Monitoring Training Load
It is important to understand how hard you are working and how intense an exercise session is. Pushing yourself too hard can lead to burnout and injury but if you don’t work hard enough your fitness won’t improve.
Global Positioning System (GPS) devices and downloadable ‘Apps’ on your mobile phone have become popular in recent years and have therefore become much more affordable. These devices provide you with data such as distance, speed, pace, time and they often keep track of your training sessions automatically. These new technologies allow you to monitor your training load.
Alternatively, try to keep a manual log of your training sessions and remember to write down the mode, duration and intensity of each one, and where appropriate record performance times so that you can monitor your progress as well as your training load.
A common way of measuring exercise intensity is to use a heart rate monitor and work within different heart rate training zones.
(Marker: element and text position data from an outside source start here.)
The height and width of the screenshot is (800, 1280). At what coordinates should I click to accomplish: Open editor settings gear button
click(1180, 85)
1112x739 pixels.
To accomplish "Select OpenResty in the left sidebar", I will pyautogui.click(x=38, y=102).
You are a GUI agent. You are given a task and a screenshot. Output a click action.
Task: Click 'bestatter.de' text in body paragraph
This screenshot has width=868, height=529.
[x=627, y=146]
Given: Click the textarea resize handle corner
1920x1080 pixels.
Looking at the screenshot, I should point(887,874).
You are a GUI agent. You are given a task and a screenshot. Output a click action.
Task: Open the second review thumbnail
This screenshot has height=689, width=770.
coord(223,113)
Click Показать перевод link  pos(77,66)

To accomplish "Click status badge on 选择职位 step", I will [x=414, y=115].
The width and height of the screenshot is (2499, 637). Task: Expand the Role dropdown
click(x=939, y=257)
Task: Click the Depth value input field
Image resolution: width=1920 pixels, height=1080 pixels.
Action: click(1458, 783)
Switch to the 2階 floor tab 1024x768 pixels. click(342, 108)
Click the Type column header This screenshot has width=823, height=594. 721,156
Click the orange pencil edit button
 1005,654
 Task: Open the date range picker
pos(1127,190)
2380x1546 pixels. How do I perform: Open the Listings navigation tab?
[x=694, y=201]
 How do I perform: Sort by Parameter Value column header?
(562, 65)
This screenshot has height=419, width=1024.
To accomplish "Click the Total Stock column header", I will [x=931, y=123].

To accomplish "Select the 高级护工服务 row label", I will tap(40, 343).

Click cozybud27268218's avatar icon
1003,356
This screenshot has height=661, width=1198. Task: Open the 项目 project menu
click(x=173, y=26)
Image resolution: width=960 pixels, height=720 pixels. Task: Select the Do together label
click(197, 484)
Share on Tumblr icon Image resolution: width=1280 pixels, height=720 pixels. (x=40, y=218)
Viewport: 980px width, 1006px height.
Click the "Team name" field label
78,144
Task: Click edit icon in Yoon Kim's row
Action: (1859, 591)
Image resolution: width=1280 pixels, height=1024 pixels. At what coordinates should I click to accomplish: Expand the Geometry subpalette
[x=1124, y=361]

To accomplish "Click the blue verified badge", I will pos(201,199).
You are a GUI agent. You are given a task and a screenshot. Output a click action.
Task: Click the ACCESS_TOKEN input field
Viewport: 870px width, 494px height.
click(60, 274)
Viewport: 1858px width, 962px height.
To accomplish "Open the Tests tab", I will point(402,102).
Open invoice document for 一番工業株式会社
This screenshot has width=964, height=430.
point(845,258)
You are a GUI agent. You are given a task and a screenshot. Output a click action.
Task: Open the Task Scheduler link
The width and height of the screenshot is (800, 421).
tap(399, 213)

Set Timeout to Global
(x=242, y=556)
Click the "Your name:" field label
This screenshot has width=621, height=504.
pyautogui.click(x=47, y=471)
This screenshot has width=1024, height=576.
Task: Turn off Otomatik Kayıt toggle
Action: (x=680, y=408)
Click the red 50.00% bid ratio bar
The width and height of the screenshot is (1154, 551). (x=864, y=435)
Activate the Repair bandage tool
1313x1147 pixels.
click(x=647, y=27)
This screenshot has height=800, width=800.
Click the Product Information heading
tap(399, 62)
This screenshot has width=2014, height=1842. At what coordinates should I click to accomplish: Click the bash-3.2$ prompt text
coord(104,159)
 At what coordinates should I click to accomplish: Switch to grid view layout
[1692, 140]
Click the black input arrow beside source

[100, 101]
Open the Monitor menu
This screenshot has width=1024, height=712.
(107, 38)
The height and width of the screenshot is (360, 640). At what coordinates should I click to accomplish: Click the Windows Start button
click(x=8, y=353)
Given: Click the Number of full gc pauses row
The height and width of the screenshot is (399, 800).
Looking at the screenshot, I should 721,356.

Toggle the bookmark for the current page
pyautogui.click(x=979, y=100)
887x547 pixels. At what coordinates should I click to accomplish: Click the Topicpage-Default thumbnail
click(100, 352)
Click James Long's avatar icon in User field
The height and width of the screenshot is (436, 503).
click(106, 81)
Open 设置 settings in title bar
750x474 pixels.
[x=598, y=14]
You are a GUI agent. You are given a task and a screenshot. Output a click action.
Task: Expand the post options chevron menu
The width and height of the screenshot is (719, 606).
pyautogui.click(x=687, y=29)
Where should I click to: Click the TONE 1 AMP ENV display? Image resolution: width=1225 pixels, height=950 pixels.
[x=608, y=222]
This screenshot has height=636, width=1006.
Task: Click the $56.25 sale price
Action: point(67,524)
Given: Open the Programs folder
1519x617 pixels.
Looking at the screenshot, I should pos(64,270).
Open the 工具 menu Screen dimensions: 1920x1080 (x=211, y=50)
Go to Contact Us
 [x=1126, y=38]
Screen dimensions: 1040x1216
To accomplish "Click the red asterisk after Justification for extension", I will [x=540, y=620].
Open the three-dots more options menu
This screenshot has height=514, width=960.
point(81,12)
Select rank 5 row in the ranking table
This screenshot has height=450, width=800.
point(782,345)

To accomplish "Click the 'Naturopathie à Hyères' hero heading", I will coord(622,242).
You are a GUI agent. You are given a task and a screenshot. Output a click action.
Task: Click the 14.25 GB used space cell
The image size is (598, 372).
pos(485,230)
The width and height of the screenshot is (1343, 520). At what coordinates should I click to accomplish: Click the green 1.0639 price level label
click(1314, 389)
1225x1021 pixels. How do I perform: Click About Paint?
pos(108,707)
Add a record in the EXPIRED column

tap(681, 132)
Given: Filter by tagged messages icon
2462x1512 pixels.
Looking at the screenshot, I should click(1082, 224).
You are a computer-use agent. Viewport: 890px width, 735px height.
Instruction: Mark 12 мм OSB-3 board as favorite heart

However, some individuals may not want to invest in buying this device.
Spinal Cord Injuries
If you have a SCI at or above T6 then heart rate is likely to be affected (typically found to be lower during maximal exercise). Hence, individuals with tetraplegia will usually display low heart rates during exercise. It is not uncommon to find maximal heart rates as low as 120 beats per minute (bpm), which makes the use of heart rate to monitor training intensity less suitable. If you have high-level paraplegia, you may also be unable to reach your age-predicted heart rate (220 bpm minus your age in years).
It is therefore suggested that you use a simpler, yet effective way to monitor training intensity by using the Rating of Perceived Exertion (RPE) scale whereby you rate the intensity of a session according to how you feel. Even though this may seem like an over-simplification, a number of research studies have found this scale to be very effective in terms of monitoring training. However, to use this method you must be realistic and honest about how hard you are working. Using the 6-20 RPE scale, light exercise would fall in the range from 9-11, moderate exercise from 12-14, and hard exercise as anything over 15.